While living in Javed Manzil for a few years, Dr Iqbal received many illustrious visitors, including Quaid-i-Azam Muhammad Ali Jinnah and his sister Mohtarma Fatima Jinnah in 1936, and Hindu leader Pandit Jawahir Lal Nehru who was also a great admirer of the great poet and thinker, the expert informed.

He said former prime minister Zulfikar Ali Bhutto formed a National Committee for the Birth Centenary Celebrations to officially confirm the date of birth of Allama Iqbal who had suggested that the federal government should buy Javed Manzil and transform him. in a museum where all the personal effects of Dr Allama Muhammad Iqbal are preserved and displayed for posterity.

The Allama Iqbal Museum was officially opened on December 2, 1977 by the then Chief of Staff of the Army / President General Muhammad Ziaul Haq.
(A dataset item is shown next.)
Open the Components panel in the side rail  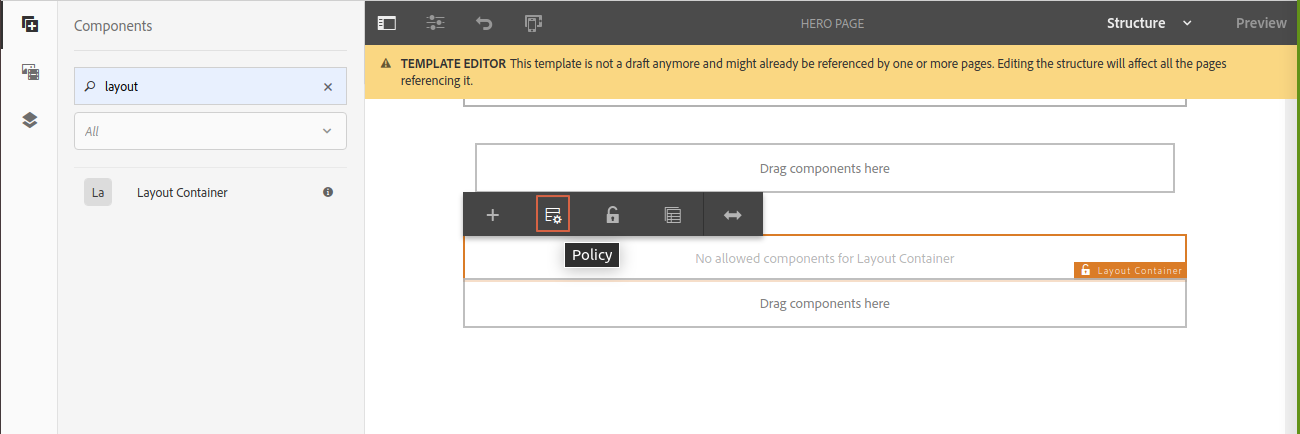tap(29, 23)
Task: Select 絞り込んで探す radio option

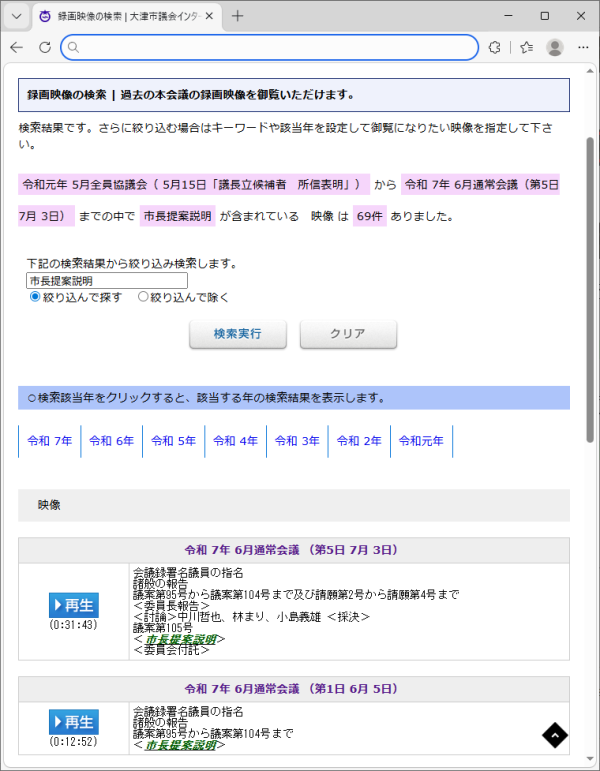Action: pos(35,297)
Javed Manzil was taken over by the federal government in December 1977 and turned into the Iqbal Museum which was renovated by Japanese engineers who had specially visited Lahore for this purpose at the invitation of the federal government, Ilyas said.

It is relevant to mention here that all the personal effects, dresses, handwritten manuscripts in Urdu, Persian and letters of Dr Allama Muhammad Iqbal were exhibited in the museum.